- SOURCE EXTRACT -
A stone tablet (Stele di Novilara) discovered near ancient Pisaurum (now Pesaro) depicts a liburna in the midst of a naval battle. Dating back to the fifth or sixth century BCE, the image likely portrays a fictional clash between the Liburnian and Picene fleets. The liburna is depicted as a light vessel with a single row of oars, one mast, one sail, and a prow curving outward. Beneath the prow, a rostrum was installed for striking enemy ships below the waterline.

Initially resembling the ancient Greek penteconter, the liburna featured a single bench with 25 oars on each side. However, during the late Roman Republic, it evolved into a bireme with two rows of oars, maintaining its superior speed, agility, and maneuverability compared to triremes. The Romans adopted the liburna design, making it a vital component of the Roman navy in the latter half of the 1st century BCE. Liburnae played a pivotal role in the Battle of Actium in Greece (31 BCE), cementing the ascent of Augustus as the unrivaled ruler of the Roman Empire.

- DIRECTIONS -
**1)** Translate this sentence from the passage on the liburna into Spanish: "The Romans adopted the liburna design, making it a vital component of the Roman navy in the latter half of the 1st century BCE."
**2)** Answer these questions from the passage on the liburna:
(a) Near which ancient town was the stone tablet discovered?
(b) How many oars did the early liburna have on each side?
(c) In what year was the Battle of Actium fought?
**3)** For each statement, say whether it agrees with the passage on the liburna:
(a) The stone tablet dates to the first century BCE.
(b) The liburna on the tablet is shown with one mast.
(c) After becoming a bireme, the liburna was slower than triremes.

- DATA BLOCK -
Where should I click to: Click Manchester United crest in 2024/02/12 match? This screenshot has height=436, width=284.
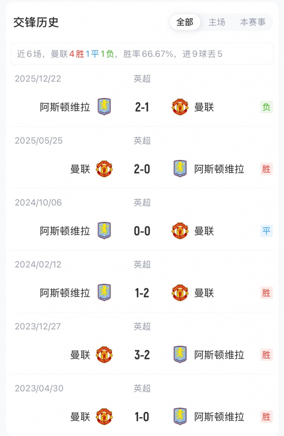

- RESULTS -
**1)** Los romanos adoptaron el diseño de la liburna, lo que la convirtió en un componente vital de la marina romana en la segunda mitad del siglo I a. C.

**2)**
(a) Pisaurum (now Pesaro)
(b) 25
(c) 31 BCE

**3)**
(a) No: "Dating back to the fifth or sixth century BCE"
(b) Yes: "one mast"
(c) No: "maintaining its superior speed, agility, and maneuverability compared to triremes"